What you have to do>
Copy word for word, please, the lines of the entries below running from the one containing "Instruction: Click the Go" to the one containing "Task: Expand the Room Name legend with arrow", both ends included.

Data under study>
= = =

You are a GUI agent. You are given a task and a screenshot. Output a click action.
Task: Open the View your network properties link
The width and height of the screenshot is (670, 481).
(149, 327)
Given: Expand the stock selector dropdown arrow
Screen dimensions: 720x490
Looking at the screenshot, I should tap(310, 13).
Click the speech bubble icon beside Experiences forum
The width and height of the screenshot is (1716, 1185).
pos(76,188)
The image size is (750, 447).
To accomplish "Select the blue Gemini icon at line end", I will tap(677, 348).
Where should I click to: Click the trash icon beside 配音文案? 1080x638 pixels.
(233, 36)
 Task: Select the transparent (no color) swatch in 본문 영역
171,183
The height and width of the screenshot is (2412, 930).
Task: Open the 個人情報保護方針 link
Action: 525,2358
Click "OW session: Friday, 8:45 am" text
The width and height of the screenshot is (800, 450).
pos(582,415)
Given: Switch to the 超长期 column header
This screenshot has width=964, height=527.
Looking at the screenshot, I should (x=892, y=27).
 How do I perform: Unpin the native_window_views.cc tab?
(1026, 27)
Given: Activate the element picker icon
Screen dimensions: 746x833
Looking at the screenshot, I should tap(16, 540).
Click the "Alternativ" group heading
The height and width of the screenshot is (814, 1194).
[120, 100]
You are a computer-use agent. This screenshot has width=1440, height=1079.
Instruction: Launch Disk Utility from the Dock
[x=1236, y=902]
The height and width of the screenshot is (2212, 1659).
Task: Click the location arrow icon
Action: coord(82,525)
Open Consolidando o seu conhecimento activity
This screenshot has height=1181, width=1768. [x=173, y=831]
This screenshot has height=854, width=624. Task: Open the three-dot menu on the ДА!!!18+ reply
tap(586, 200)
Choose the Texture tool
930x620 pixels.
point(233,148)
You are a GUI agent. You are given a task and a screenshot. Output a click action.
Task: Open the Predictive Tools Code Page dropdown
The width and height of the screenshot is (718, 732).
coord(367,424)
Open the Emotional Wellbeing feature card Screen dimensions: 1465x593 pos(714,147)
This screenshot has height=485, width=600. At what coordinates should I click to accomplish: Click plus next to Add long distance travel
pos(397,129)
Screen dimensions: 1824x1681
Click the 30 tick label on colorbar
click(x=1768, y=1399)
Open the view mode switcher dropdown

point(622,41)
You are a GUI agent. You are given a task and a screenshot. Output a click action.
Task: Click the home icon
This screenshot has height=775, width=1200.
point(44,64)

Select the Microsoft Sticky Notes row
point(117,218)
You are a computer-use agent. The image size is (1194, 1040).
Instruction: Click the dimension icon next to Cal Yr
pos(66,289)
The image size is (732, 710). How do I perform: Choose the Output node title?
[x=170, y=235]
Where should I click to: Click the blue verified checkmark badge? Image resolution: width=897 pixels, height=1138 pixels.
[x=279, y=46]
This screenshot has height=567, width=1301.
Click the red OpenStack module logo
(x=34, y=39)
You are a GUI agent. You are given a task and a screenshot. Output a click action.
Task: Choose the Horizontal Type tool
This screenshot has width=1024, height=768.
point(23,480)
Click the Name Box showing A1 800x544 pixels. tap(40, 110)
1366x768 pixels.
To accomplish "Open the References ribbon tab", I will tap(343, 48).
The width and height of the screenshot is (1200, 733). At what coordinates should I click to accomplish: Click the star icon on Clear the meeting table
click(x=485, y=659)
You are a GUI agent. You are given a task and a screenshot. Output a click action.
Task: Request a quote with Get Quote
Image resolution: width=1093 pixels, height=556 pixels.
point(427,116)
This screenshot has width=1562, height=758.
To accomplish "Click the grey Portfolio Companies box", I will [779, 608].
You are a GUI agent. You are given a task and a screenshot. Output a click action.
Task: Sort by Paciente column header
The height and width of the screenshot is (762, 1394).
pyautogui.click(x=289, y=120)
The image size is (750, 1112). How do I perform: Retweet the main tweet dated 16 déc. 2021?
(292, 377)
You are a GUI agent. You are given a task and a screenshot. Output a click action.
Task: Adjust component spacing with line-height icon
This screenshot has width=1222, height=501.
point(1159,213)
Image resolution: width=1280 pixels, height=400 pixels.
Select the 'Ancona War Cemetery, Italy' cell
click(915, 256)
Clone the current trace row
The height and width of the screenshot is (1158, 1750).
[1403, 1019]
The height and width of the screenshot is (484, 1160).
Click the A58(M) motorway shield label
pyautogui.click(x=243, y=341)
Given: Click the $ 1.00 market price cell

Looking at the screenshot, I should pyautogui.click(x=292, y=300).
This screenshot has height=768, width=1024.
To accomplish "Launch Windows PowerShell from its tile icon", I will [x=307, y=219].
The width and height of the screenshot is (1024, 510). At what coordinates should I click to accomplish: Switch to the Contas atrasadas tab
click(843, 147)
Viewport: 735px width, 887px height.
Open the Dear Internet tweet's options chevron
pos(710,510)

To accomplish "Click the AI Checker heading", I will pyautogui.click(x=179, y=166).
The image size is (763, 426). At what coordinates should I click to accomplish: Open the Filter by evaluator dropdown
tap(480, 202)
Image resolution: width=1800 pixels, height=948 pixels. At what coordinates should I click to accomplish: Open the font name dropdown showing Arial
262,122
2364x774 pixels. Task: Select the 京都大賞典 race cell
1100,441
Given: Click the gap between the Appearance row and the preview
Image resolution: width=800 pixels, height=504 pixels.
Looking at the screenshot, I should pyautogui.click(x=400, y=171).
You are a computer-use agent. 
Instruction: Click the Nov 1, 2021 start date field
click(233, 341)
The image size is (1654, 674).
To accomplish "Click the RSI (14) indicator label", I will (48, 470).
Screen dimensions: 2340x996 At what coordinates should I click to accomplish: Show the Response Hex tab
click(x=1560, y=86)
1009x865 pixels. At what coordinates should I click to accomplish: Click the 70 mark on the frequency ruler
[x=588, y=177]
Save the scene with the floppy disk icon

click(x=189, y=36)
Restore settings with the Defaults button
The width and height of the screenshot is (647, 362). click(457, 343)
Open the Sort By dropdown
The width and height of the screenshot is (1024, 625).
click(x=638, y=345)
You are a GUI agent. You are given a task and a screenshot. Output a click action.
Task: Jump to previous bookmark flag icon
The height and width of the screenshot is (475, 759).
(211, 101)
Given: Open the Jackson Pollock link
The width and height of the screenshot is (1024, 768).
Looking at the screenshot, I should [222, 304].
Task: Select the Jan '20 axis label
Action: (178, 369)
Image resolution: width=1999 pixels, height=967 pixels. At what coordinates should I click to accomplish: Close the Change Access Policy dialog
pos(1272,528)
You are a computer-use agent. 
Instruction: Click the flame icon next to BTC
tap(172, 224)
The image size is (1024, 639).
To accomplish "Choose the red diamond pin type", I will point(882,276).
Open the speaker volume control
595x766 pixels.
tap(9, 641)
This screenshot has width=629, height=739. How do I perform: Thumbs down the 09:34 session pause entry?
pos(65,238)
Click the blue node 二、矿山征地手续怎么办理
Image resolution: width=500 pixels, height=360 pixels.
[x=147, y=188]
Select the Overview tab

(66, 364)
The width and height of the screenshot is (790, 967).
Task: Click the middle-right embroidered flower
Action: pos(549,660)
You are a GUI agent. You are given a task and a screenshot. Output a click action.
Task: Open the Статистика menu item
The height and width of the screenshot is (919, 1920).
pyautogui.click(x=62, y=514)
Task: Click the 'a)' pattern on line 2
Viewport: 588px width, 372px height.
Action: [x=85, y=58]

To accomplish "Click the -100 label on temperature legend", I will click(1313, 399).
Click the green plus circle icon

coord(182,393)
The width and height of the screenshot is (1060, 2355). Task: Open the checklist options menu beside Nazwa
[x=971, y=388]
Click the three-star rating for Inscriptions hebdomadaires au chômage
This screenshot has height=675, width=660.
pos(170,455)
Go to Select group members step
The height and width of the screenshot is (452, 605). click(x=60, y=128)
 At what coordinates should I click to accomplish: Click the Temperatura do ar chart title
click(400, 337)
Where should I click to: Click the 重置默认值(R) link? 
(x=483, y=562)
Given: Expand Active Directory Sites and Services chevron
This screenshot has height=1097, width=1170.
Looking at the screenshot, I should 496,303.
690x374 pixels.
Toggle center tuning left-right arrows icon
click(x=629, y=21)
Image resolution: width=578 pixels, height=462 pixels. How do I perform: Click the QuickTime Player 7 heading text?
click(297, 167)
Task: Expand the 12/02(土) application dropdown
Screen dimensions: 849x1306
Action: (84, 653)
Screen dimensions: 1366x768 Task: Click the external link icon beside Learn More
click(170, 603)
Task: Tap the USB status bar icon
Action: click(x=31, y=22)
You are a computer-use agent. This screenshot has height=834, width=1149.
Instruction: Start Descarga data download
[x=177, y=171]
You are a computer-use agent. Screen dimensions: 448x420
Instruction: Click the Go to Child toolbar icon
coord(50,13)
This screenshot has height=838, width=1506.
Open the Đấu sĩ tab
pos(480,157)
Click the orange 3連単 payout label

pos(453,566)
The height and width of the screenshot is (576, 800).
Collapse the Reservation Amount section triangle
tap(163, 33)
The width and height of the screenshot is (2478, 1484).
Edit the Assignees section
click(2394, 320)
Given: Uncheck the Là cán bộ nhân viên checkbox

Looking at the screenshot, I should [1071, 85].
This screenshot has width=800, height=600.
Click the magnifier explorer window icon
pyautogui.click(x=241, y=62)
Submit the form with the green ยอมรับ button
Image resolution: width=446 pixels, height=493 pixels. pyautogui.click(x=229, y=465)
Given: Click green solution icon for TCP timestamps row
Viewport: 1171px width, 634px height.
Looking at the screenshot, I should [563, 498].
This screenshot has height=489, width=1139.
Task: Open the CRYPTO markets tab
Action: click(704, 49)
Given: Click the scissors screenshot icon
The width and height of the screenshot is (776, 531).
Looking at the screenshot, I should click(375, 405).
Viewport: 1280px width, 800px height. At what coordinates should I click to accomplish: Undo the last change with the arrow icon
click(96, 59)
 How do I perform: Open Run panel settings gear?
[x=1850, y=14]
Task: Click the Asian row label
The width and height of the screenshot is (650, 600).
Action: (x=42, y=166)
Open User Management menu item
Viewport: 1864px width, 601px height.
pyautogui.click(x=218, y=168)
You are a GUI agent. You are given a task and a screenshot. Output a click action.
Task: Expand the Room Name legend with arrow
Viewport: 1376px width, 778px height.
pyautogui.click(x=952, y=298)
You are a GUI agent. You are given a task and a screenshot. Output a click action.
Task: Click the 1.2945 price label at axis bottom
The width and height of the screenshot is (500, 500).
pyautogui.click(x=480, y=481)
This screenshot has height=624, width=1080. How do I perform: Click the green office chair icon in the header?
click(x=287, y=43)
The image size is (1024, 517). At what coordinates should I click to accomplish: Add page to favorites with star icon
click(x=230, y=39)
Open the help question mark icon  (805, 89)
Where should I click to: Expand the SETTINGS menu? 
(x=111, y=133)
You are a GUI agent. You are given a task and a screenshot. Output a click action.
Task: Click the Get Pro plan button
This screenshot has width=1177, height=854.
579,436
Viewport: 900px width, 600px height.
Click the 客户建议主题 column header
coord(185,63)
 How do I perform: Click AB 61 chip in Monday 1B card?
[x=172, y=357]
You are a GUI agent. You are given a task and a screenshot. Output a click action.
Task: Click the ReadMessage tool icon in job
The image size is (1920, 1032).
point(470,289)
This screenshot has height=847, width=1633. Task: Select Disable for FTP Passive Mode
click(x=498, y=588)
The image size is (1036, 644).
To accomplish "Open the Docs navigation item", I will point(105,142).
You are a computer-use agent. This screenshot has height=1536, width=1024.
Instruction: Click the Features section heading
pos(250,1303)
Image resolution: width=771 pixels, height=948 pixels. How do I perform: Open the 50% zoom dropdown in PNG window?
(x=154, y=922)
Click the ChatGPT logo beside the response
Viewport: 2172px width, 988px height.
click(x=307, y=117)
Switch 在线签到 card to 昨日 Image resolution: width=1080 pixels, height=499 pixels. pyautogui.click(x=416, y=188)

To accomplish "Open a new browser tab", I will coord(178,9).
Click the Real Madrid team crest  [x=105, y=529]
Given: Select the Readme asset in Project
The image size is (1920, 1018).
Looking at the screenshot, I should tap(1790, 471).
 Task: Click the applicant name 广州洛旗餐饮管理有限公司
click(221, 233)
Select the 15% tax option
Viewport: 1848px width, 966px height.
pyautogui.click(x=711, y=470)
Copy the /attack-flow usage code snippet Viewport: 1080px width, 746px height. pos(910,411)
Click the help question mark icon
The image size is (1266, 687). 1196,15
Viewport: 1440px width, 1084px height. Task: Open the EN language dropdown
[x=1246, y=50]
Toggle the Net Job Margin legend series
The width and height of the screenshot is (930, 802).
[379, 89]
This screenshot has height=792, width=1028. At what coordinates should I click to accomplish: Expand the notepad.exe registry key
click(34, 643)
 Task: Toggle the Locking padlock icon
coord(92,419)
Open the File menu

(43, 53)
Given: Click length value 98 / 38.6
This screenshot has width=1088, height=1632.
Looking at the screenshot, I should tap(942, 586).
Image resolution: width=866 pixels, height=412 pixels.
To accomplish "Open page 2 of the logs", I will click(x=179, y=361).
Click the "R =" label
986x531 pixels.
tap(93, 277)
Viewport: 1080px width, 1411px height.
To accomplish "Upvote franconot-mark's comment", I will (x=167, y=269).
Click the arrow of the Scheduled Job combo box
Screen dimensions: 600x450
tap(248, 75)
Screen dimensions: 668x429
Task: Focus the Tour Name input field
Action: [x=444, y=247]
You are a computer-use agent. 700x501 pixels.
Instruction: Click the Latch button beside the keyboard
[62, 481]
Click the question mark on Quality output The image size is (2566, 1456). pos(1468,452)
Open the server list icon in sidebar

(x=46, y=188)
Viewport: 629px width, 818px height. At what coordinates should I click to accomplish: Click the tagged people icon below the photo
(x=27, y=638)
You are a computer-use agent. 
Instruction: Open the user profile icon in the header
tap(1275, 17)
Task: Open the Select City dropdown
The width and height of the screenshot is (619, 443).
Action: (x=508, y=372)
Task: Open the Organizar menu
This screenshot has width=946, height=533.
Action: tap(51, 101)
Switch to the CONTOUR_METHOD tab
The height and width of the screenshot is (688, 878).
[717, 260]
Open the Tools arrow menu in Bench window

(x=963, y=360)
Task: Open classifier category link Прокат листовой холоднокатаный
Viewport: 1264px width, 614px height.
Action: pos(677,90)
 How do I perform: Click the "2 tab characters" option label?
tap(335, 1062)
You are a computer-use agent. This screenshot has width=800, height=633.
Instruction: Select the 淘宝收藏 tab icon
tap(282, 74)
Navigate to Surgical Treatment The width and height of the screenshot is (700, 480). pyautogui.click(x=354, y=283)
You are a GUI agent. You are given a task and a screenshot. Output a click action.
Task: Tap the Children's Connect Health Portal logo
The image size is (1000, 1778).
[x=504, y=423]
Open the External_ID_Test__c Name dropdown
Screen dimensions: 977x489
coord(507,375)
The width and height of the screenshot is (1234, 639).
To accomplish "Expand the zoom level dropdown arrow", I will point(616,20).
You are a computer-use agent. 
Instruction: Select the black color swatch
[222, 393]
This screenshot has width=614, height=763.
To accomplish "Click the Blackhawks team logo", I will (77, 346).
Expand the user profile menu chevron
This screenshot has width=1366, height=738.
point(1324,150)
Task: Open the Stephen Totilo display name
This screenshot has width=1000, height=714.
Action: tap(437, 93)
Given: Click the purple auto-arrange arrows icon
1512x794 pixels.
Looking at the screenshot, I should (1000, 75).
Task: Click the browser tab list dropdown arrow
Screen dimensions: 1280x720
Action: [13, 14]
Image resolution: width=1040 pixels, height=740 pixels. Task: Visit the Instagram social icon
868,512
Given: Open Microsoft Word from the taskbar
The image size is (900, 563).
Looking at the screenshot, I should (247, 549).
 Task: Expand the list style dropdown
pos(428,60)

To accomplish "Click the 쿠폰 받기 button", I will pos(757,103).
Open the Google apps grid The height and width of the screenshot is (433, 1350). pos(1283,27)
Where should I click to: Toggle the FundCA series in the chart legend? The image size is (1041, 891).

= = =

The answer>
Instruction: Click the Go to Child toolbar icon
coord(50,13)
This screenshot has height=838, width=1506.
Open the Đấu sĩ tab
pos(480,157)
Click the orange 3連単 payout label

pos(453,566)
The height and width of the screenshot is (576, 800).
Collapse the Reservation Amount section triangle
tap(163, 33)
The width and height of the screenshot is (2478, 1484).
Edit the Assignees section
click(2394, 320)
Given: Uncheck the Là cán bộ nhân viên checkbox

Looking at the screenshot, I should [1071, 85].
This screenshot has width=800, height=600.
Click the magnifier explorer window icon
pyautogui.click(x=241, y=62)
Submit the form with the green ยอมรับ button
Image resolution: width=446 pixels, height=493 pixels. pyautogui.click(x=229, y=465)
Given: Click green solution icon for TCP timestamps row
Viewport: 1171px width, 634px height.
Looking at the screenshot, I should [563, 498].
This screenshot has height=489, width=1139.
Task: Open the CRYPTO markets tab
Action: click(704, 49)
Given: Click the scissors screenshot icon
The width and height of the screenshot is (776, 531).
Looking at the screenshot, I should click(375, 405).
Viewport: 1280px width, 800px height. At what coordinates should I click to accomplish: Undo the last change with the arrow icon
click(96, 59)
 How do I perform: Open Run panel settings gear?
[x=1850, y=14]
Task: Click the Asian row label
The width and height of the screenshot is (650, 600).
Action: (x=42, y=166)
Open User Management menu item
Viewport: 1864px width, 601px height.
pyautogui.click(x=218, y=168)
You are a GUI agent. You are given a task and a screenshot. Output a click action.
Task: Expand the Room Name legend with arrow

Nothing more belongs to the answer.